Source material >>

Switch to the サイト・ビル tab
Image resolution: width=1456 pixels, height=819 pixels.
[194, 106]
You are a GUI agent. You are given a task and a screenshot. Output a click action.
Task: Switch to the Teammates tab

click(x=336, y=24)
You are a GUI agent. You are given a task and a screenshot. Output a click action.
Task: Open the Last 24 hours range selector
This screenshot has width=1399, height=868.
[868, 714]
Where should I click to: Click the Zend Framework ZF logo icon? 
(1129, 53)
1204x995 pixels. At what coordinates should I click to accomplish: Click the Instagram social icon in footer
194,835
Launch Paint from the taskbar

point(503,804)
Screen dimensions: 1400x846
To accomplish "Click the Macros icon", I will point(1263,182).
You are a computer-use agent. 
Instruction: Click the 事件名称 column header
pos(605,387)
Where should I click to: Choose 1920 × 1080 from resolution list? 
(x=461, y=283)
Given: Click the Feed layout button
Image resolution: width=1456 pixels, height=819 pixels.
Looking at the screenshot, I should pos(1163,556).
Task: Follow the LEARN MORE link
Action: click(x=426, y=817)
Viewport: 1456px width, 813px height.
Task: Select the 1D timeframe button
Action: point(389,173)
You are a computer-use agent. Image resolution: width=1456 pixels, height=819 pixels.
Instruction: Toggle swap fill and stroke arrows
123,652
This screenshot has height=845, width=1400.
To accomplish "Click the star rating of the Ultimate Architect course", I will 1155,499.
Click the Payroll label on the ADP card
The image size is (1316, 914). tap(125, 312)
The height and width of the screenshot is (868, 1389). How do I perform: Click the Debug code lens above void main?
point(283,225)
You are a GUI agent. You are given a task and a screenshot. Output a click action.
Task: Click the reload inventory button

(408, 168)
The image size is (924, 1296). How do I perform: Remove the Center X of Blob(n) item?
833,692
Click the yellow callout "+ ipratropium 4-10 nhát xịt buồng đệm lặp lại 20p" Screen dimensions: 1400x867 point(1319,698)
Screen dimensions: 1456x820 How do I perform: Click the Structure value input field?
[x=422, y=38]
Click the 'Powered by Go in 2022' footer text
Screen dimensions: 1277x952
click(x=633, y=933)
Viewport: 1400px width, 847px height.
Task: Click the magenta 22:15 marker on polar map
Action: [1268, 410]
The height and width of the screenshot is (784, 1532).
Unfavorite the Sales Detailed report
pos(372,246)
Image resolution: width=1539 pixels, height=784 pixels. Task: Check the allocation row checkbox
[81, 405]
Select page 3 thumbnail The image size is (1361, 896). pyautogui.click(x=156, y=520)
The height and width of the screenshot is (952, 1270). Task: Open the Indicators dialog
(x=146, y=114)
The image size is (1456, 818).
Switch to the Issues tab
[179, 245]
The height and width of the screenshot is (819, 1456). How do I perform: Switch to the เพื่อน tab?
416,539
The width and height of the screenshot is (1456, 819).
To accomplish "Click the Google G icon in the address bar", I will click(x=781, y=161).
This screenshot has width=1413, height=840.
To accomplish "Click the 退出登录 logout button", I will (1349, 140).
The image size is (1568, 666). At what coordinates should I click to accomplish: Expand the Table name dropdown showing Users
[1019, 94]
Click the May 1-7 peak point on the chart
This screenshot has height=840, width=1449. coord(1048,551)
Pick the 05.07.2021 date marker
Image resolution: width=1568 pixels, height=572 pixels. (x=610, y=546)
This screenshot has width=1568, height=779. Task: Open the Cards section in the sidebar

What the task asks >> Only lines that contain the string "computer" count; pick each one out of the records and copy it.

Exercise solution >>
You are a computer-use agent. 
You are a computer-use agent. Image resolution: width=1456 pixels, height=819 pixels.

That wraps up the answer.